Wednesday, November 23, 2005

Beginnings and Endings

This is my first blog. The fact that I'm starting a blog seems sort of self-centered to me. I feel like, why should anyone really care what I have to say or what I'm thinking? But maybe they do. And if they don't, then at least this can be a place for me to write and think and process. Which seems to be all I've been doing lately. At least the thinking and processing part. Over the last month I feel like my stress level has reached mammoth heights. Generally, the best monitor of my stress level is the length of my nails. Over the summer, my nails were the perfect length, not too long, not to short. Now they are nubs. I hate the fact that I bite my nails. It's disgusting and ugly, but i'm not sure what to do about it.

Today is the day before Thanksgiving and I have so much to be thankful for. But right now I'm sitting in a room crying. I hope that's not too personal. See, here's where the beginnings and endings part comes in. My parents marriage is officially ending. That in itself is sad, and stressful, but I think what's really upsetting me is the fact that I am discovering the flaws in my parents, and I'm finding that difficult to overcome. It is the end of that naive, innocent view that my parents are perfect. And the beginning of trying to understand and get past that. How do you have a relationship with someone when so much of what you've believed to be true about them isn't? I love my mom. I love my dad. But right now, I don't really like them all that much. And I know that's cliche, but I feel this tension between wanting a relationship with them, and knowing how I feel when I'm trying to be around them. There's this line in "Garden State" that Zach Braff says in the swimming pool with Natalie Portman about coming home and realizing that it's not that secure place anymore and that's when you've really grown up. And I've always really related to that line.

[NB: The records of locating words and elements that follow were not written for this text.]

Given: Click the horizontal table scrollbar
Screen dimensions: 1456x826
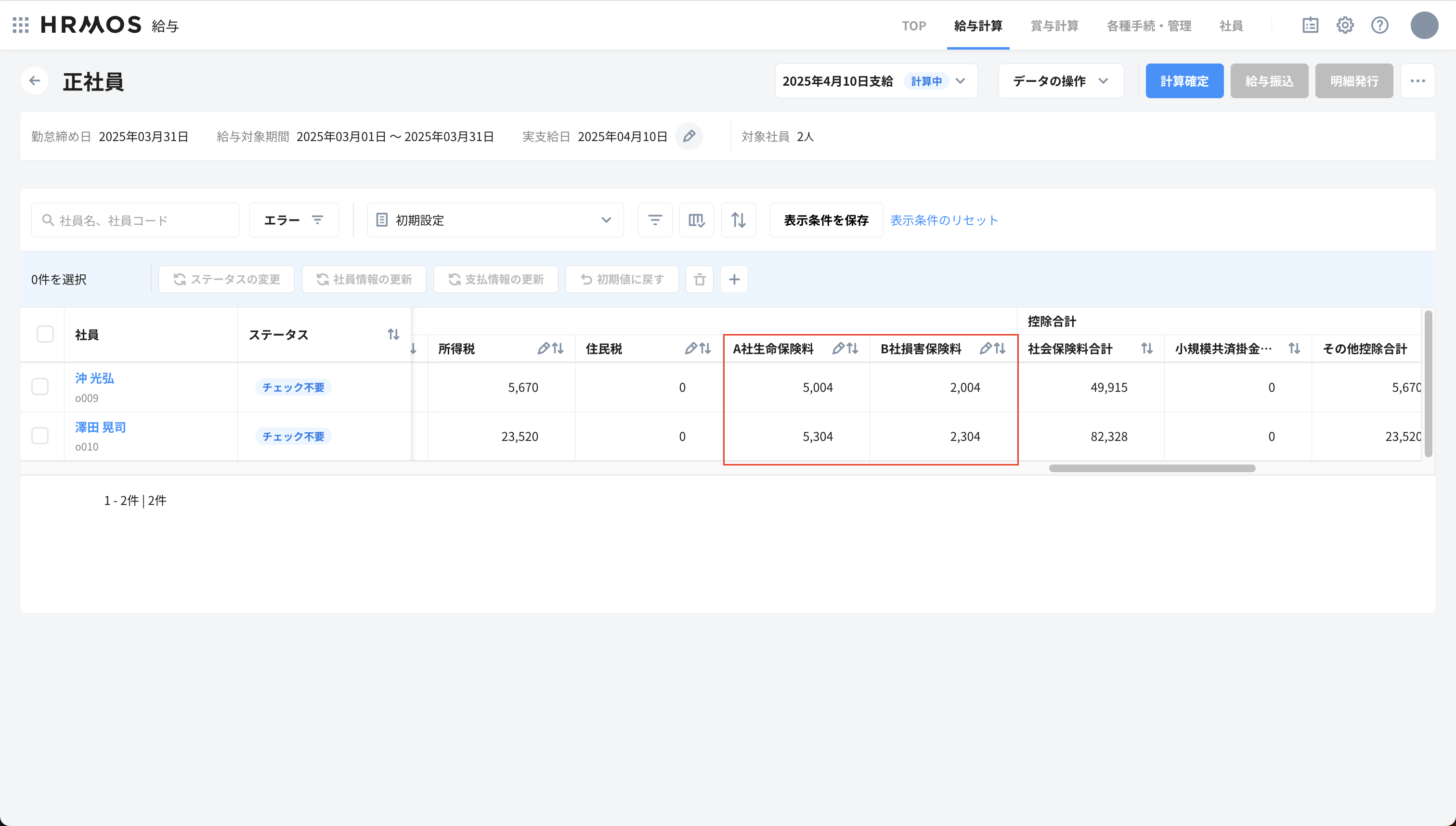Looking at the screenshot, I should pos(1152,468).
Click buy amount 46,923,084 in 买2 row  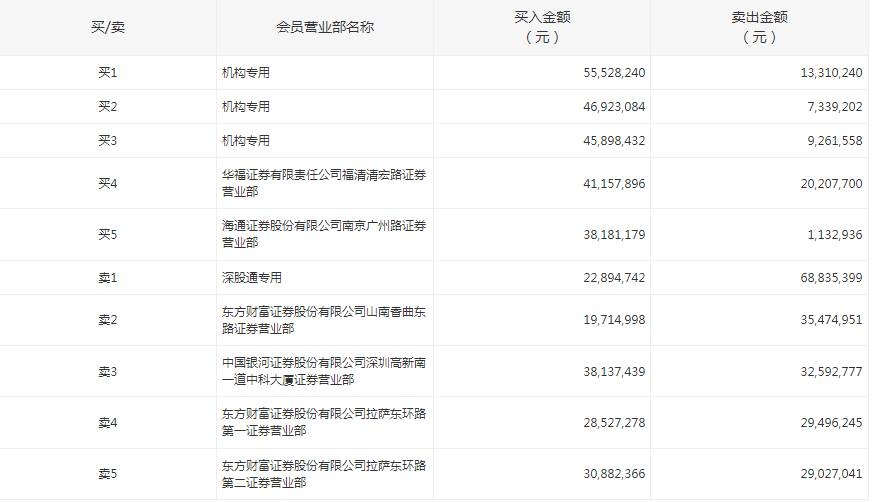[614, 107]
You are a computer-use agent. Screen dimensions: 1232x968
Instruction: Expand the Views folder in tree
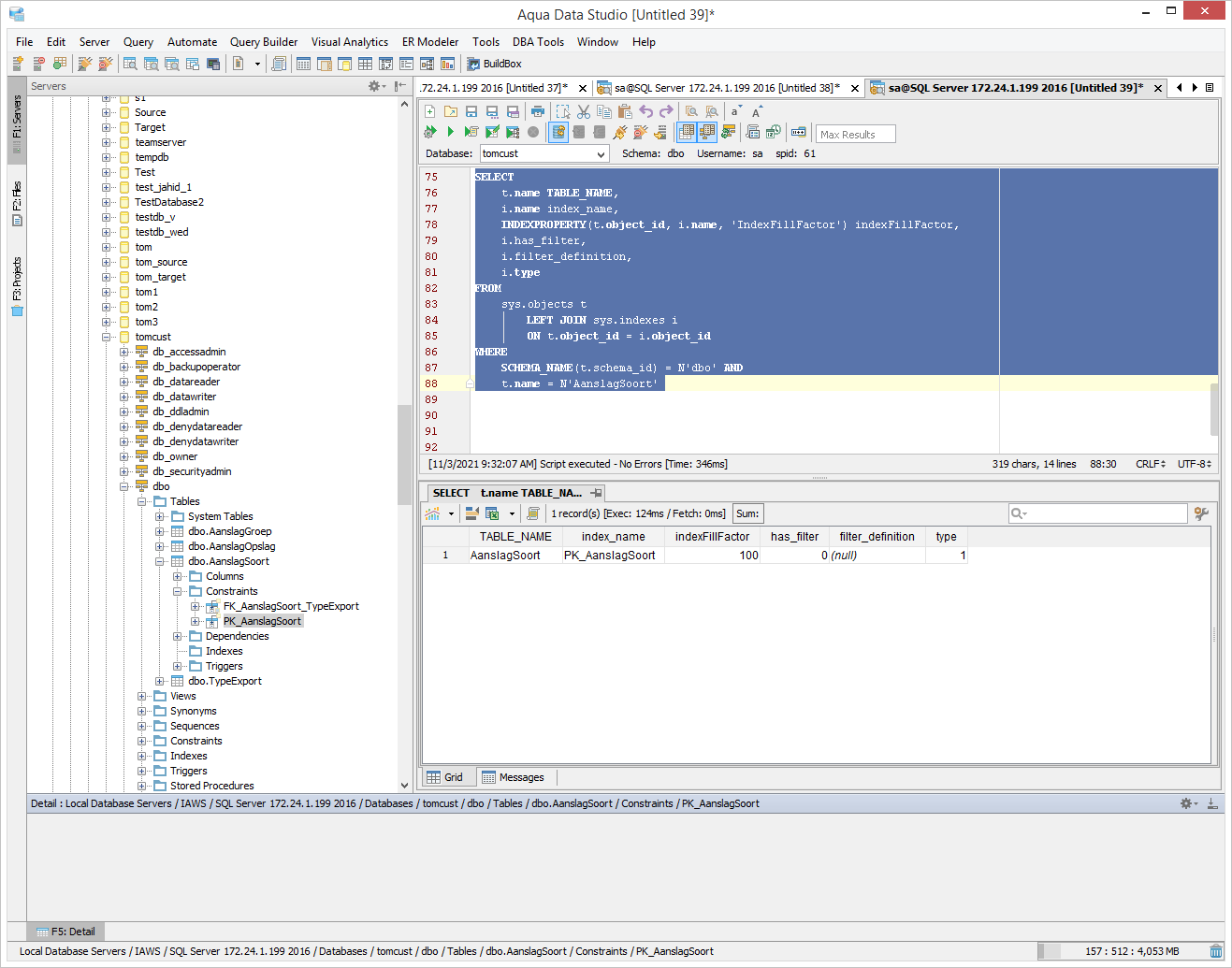click(142, 696)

It is also the ending of a perception of a perfect childhood. I honestly always thought that I had some fairly tale life as a little girl. I just looked back at pictures of when I was younger, and it was like I was looking at them through some crazy alteration glasses that distorted scenes that were once happy and comforting into scenes of dissension. My mom was not smiling in many of the pictures. In fact, she looked stressed and upset in several of them. The fact that most pictures were taken at high-stress times such as birthdays, holidays, and family trips could be a contributor. I also noticed that I was not a cute child. And I don't mean I had bad hair or was wearing some crazy 80s outfit, although that was a part of it. But I never, ever realized before that I was fat! I mean, really, truly honestly fat! It was like once I hit about 4th grade I became chunky, and like some well-nourished amoeba, just kept growing and growing. All the way through college. It made me surprised I had any friends at all. The fact that guys were always commenting on how hot my sister was (what about me??), suddenly made perfect sense!

Maybe it's time for some beginnings now. Because I think beginnings are times of hope, and Lord knows I need all the hope I can get right about now. I have new friends that I really really like and just adore spending time with. I am living on my own for the first time ever and loving that freedom and autonomy and the beauty of truly having my own space. So, as I mourn the ending of certain areas of my life, I take joy in the fact that beginnings cannot be far behind.